- **Exercise details**:
A verbatim copy of the whole listing is what is needed.

- **Record extracts**:
□ □ □ □

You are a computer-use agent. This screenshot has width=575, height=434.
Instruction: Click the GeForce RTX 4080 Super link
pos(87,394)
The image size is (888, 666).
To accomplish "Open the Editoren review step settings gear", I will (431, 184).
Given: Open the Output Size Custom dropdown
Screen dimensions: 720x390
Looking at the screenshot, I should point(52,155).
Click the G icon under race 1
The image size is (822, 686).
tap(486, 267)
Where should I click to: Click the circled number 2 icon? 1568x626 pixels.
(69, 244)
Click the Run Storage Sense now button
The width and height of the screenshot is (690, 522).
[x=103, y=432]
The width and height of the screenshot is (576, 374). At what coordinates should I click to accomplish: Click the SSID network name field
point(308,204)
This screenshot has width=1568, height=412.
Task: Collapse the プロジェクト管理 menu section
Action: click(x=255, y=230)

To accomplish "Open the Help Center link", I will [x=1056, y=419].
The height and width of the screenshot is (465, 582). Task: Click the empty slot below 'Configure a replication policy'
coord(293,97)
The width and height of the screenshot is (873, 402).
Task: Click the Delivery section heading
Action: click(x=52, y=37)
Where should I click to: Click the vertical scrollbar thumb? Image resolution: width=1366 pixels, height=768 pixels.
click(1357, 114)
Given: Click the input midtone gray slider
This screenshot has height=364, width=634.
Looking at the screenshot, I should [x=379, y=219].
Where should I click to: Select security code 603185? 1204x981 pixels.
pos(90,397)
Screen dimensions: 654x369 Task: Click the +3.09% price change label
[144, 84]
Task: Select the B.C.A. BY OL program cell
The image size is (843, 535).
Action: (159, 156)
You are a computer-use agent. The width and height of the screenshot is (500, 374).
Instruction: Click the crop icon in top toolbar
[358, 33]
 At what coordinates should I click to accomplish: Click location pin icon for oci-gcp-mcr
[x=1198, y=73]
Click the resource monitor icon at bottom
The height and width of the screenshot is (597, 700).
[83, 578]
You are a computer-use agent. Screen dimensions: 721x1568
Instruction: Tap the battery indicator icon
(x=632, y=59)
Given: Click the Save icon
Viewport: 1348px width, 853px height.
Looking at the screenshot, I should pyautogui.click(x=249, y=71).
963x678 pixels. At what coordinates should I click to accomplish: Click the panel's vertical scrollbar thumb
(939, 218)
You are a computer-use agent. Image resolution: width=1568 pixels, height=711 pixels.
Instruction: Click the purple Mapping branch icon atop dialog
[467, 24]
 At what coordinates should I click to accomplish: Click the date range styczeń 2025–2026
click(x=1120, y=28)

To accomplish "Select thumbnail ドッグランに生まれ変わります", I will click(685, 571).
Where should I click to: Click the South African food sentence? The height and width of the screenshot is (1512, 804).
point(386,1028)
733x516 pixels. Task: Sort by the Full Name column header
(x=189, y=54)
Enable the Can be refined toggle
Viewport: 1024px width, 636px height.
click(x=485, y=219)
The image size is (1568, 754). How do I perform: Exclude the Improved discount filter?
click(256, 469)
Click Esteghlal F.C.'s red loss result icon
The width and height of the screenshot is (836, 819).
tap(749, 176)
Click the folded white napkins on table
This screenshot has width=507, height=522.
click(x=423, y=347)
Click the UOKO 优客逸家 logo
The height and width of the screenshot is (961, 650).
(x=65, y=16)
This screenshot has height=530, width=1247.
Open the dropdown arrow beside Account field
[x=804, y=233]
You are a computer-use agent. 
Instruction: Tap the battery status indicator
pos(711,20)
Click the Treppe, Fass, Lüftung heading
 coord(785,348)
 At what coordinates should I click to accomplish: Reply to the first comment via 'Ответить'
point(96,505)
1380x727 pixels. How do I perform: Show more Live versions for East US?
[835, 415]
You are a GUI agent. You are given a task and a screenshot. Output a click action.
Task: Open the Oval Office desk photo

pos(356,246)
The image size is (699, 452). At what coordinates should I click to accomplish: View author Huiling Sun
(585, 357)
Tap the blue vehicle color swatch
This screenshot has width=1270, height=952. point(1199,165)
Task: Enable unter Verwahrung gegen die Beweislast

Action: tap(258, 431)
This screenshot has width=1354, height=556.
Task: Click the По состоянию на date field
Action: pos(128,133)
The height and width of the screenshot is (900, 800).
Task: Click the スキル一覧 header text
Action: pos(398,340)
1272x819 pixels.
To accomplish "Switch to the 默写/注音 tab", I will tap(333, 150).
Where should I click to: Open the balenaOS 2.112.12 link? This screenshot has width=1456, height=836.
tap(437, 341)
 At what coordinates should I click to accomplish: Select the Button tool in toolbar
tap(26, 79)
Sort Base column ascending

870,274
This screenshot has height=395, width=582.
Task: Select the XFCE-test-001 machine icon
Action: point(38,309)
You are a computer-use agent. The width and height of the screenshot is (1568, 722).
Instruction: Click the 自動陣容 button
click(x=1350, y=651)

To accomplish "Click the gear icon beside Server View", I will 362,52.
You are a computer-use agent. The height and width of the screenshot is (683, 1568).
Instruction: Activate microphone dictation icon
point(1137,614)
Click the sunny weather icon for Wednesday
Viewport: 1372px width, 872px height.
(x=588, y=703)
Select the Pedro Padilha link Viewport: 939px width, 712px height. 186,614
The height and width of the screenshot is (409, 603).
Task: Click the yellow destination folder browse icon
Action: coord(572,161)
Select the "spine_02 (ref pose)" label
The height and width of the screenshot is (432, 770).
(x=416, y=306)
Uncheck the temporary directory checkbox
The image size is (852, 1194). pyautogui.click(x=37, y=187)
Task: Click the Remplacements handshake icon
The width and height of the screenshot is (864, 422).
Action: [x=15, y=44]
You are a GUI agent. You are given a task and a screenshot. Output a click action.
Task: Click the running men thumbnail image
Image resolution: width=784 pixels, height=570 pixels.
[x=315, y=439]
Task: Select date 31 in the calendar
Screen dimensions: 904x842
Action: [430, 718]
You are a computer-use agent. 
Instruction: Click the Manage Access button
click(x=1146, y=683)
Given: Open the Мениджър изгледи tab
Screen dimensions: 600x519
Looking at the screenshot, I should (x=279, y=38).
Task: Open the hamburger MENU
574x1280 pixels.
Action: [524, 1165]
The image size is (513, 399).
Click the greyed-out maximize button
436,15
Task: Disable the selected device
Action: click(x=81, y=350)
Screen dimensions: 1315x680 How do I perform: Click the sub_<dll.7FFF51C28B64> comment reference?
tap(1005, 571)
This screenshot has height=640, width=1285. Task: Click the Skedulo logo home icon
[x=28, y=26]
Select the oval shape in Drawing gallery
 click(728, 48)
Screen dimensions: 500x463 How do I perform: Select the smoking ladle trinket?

□ □ □ □

- **Exercise answer**:
You are a computer-use agent. This screenshot has width=575, height=434.
Instruction: Click the GeForce RTX 4080 Super link
pos(87,394)
The image size is (888, 666).
To accomplish "Open the Editoren review step settings gear", I will (431, 184).
Given: Open the Output Size Custom dropdown
Screen dimensions: 720x390
Looking at the screenshot, I should point(52,155).
Click the G icon under race 1
The image size is (822, 686).
tap(486, 267)
Where should I click to: Click the circled number 2 icon? 1568x626 pixels.
(69, 244)
Click the Run Storage Sense now button
The width and height of the screenshot is (690, 522).
[x=103, y=432]
The width and height of the screenshot is (576, 374). At what coordinates should I click to accomplish: Click the SSID network name field
point(308,204)
This screenshot has width=1568, height=412.
Task: Collapse the プロジェクト管理 menu section
Action: click(x=255, y=230)

To accomplish "Open the Help Center link", I will [x=1056, y=419].
The height and width of the screenshot is (465, 582). Task: Click the empty slot below 'Configure a replication policy'
coord(293,97)
The width and height of the screenshot is (873, 402).
Task: Click the Delivery section heading
Action: click(x=52, y=37)
Where should I click to: Click the vertical scrollbar thumb? Image resolution: width=1366 pixels, height=768 pixels.
click(1357, 114)
Given: Click the input midtone gray slider
This screenshot has height=364, width=634.
Looking at the screenshot, I should [x=379, y=219].
Where should I click to: Select security code 603185? 1204x981 pixels.
pos(90,397)
Screen dimensions: 654x369 Task: Click the +3.09% price change label
[144, 84]
Task: Select the B.C.A. BY OL program cell
The image size is (843, 535).
Action: (159, 156)
You are a computer-use agent. The width and height of the screenshot is (500, 374).
Instruction: Click the crop icon in top toolbar
[358, 33]
 At what coordinates should I click to accomplish: Click location pin icon for oci-gcp-mcr
[x=1198, y=73]
Click the resource monitor icon at bottom
The height and width of the screenshot is (597, 700).
[83, 578]
You are a computer-use agent. Screen dimensions: 721x1568
Instruction: Tap the battery indicator icon
(x=632, y=59)
Given: Click the Save icon
Viewport: 1348px width, 853px height.
Looking at the screenshot, I should pyautogui.click(x=249, y=71).
963x678 pixels. At what coordinates should I click to accomplish: Click the panel's vertical scrollbar thumb
(939, 218)
You are a computer-use agent. Image resolution: width=1568 pixels, height=711 pixels.
Instruction: Click the purple Mapping branch icon atop dialog
[467, 24]
 At what coordinates should I click to accomplish: Click the date range styczeń 2025–2026
click(x=1120, y=28)

To accomplish "Select thumbnail ドッグランに生まれ変わります", I will click(685, 571).
Where should I click to: Click the South African food sentence? The height and width of the screenshot is (1512, 804).
point(386,1028)
733x516 pixels. Task: Sort by the Full Name column header
(x=189, y=54)
Enable the Can be refined toggle
Viewport: 1024px width, 636px height.
click(x=485, y=219)
The image size is (1568, 754). How do I perform: Exclude the Improved discount filter?
click(256, 469)
Click Esteghlal F.C.'s red loss result icon
The width and height of the screenshot is (836, 819).
tap(749, 176)
Click the folded white napkins on table
This screenshot has width=507, height=522.
click(x=423, y=347)
Click the UOKO 优客逸家 logo
The height and width of the screenshot is (961, 650).
(x=65, y=16)
This screenshot has height=530, width=1247.
Open the dropdown arrow beside Account field
[x=804, y=233]
You are a computer-use agent. 
Instruction: Tap the battery status indicator
pos(711,20)
Click the Treppe, Fass, Lüftung heading
 coord(785,348)
 At what coordinates should I click to accomplish: Reply to the first comment via 'Ответить'
point(96,505)
1380x727 pixels. How do I perform: Show more Live versions for East US?
[835, 415]
You are a GUI agent. You are given a task and a screenshot. Output a click action.
Task: Open the Oval Office desk photo

pos(356,246)
The image size is (699, 452). At what coordinates should I click to accomplish: View author Huiling Sun
(585, 357)
Tap the blue vehicle color swatch
This screenshot has width=1270, height=952. point(1199,165)
Task: Enable unter Verwahrung gegen die Beweislast

Action: tap(258, 431)
This screenshot has width=1354, height=556.
Task: Click the По состоянию на date field
Action: pos(128,133)
The height and width of the screenshot is (900, 800).
Task: Click the スキル一覧 header text
Action: pos(398,340)
1272x819 pixels.
To accomplish "Switch to the 默写/注音 tab", I will tap(333, 150).
Where should I click to: Open the balenaOS 2.112.12 link? This screenshot has width=1456, height=836.
tap(437, 341)
 At what coordinates should I click to accomplish: Select the Button tool in toolbar
tap(26, 79)
Sort Base column ascending

870,274
This screenshot has height=395, width=582.
Task: Select the XFCE-test-001 machine icon
Action: point(38,309)
You are a computer-use agent. The width and height of the screenshot is (1568, 722).
Instruction: Click the 自動陣容 button
click(x=1350, y=651)

To accomplish "Click the gear icon beside Server View", I will 362,52.
You are a computer-use agent. The height and width of the screenshot is (683, 1568).
Instruction: Activate microphone dictation icon
point(1137,614)
Click the sunny weather icon for Wednesday
Viewport: 1372px width, 872px height.
(x=588, y=703)
Select the Pedro Padilha link Viewport: 939px width, 712px height. 186,614
The height and width of the screenshot is (409, 603).
Task: Click the yellow destination folder browse icon
Action: coord(572,161)
Select the "spine_02 (ref pose)" label
The height and width of the screenshot is (432, 770).
(x=416, y=306)
Uncheck the temporary directory checkbox
The image size is (852, 1194). pyautogui.click(x=37, y=187)
Task: Click the Remplacements handshake icon
The width and height of the screenshot is (864, 422).
Action: [x=15, y=44]
You are a GUI agent. You are given a task and a screenshot. Output a click action.
Task: Click the running men thumbnail image
Image resolution: width=784 pixels, height=570 pixels.
[x=315, y=439]
Task: Select date 31 in the calendar
Screen dimensions: 904x842
Action: [430, 718]
You are a computer-use agent. 
Instruction: Click the Manage Access button
click(x=1146, y=683)
Given: Open the Мениджър изгледи tab
Screen dimensions: 600x519
Looking at the screenshot, I should (x=279, y=38).
Task: Open the hamburger MENU
574x1280 pixels.
Action: [524, 1165]
The image size is (513, 399).
Click the greyed-out maximize button
436,15
Task: Disable the selected device
Action: click(x=81, y=350)
Screen dimensions: 1315x680 How do I perform: Click the sub_<dll.7FFF51C28B64> comment reference?
tap(1005, 571)
This screenshot has height=640, width=1285. Task: Click the Skedulo logo home icon
[x=28, y=26]
Select the oval shape in Drawing gallery
 click(728, 48)
Screen dimensions: 500x463 How do I perform: Select the smoking ladle trinket?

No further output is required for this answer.